The manufacturers that are covered is quite broad, including sugar and confectionery products, fruit and vegetable specialty foods, dairy products, animal processing, nuts and peanut butter manufacturing, snacks, coffee and tea, flavorings, dressings, spices and perishable prepared foods, to name a few.
I’m sure you are curious about what this means for food manufacturing! OSHA will continue to respond to employee complaints and referrals and will also use a randomized list of food manufacturers to schedule inspections. The scope of the inspections will initially be machine guarding, lockout/tagout and chemical and physical burns.
For you to be prepared:
- Make sure your OSHA 300 Log is current and readily available. OSHA will be looking for injuries associated with machine guarding or lockout/tagout deficiencies.

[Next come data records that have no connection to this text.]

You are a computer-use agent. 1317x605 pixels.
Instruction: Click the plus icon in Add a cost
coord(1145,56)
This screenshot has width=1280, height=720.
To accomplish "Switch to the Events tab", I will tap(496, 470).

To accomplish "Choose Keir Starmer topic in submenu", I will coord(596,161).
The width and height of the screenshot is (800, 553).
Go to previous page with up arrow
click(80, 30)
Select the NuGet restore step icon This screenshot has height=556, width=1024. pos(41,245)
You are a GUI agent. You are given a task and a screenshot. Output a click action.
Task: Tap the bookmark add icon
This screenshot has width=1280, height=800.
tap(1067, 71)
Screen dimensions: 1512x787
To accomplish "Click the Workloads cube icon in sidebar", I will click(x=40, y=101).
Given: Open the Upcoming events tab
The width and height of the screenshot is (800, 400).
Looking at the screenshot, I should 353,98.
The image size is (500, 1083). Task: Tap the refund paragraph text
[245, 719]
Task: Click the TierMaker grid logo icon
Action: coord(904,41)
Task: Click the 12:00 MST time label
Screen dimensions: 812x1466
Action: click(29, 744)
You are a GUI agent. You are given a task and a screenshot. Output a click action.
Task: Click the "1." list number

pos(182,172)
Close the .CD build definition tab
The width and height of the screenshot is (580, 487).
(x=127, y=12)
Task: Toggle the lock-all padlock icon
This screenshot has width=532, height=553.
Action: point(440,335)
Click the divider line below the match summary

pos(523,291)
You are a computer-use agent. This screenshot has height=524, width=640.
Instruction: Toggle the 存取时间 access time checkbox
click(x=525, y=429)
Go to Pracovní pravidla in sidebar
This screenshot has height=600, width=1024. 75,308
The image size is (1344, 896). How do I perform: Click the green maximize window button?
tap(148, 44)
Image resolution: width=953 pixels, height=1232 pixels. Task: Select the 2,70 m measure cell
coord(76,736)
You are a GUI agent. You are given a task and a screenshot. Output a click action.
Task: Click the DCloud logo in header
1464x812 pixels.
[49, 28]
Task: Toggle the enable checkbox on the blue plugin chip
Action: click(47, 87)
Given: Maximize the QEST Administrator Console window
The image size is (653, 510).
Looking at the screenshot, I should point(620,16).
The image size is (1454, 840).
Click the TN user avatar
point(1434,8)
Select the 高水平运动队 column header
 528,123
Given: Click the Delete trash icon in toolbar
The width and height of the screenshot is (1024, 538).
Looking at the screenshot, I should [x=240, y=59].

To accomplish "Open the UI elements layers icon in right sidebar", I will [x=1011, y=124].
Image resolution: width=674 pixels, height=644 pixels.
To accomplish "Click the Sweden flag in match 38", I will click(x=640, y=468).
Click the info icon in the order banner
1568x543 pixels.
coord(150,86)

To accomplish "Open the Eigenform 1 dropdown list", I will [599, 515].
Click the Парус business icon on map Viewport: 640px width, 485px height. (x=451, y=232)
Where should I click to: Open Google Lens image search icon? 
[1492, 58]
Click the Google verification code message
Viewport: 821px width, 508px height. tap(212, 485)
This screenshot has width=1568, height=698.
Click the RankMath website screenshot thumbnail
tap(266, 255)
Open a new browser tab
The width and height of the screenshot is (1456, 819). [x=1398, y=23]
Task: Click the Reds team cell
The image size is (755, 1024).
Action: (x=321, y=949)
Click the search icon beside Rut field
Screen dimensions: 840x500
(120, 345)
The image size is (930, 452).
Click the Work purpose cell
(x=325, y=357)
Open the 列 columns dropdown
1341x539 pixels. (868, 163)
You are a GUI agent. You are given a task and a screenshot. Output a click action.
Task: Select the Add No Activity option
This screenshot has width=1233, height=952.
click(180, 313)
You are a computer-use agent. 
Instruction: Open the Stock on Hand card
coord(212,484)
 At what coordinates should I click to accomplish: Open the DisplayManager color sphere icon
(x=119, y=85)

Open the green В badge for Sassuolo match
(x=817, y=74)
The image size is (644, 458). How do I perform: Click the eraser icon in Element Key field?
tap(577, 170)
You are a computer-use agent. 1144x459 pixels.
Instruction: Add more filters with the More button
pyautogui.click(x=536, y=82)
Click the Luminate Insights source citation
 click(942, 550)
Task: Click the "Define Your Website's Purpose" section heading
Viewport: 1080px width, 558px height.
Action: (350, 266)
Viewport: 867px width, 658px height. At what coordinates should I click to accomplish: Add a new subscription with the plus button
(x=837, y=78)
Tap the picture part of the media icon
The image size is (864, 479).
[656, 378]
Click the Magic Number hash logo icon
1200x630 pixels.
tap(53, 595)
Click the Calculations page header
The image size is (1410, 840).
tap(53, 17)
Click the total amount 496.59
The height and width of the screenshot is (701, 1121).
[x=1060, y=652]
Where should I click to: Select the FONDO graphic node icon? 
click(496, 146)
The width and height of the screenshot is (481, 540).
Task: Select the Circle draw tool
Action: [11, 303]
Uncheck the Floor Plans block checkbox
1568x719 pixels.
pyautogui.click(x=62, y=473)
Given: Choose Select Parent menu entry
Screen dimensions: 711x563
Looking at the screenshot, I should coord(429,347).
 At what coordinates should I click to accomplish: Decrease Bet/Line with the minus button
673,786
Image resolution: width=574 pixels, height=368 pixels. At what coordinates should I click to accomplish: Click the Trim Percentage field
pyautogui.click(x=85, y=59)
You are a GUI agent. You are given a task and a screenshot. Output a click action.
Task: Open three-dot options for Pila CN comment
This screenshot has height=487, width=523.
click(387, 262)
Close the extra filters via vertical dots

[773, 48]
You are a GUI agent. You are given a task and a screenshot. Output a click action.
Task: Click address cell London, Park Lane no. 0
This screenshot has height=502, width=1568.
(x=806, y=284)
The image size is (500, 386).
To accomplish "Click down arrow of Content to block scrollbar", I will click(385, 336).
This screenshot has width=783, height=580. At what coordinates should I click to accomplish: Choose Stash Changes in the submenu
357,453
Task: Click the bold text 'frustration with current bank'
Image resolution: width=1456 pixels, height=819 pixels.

- Have your written energy control program available, including equipment specific procedures. Check that all the documents are current.
- Have your authorized and affected employee lockout/tagout training records available. Be sure your training is current and don’t overlook your sanitation crews.
- Have your annual periodic inspection of control procedures records available.
After the records review, OSHA will walk through the facility looking for adequate machine guarding and opportunities to come into contact with hot or cold surfaces and corrosive chemicals. It’s likely OSHA will schedule to come back on another shift when sanitation occurs and will want to talk to other contractors on-site.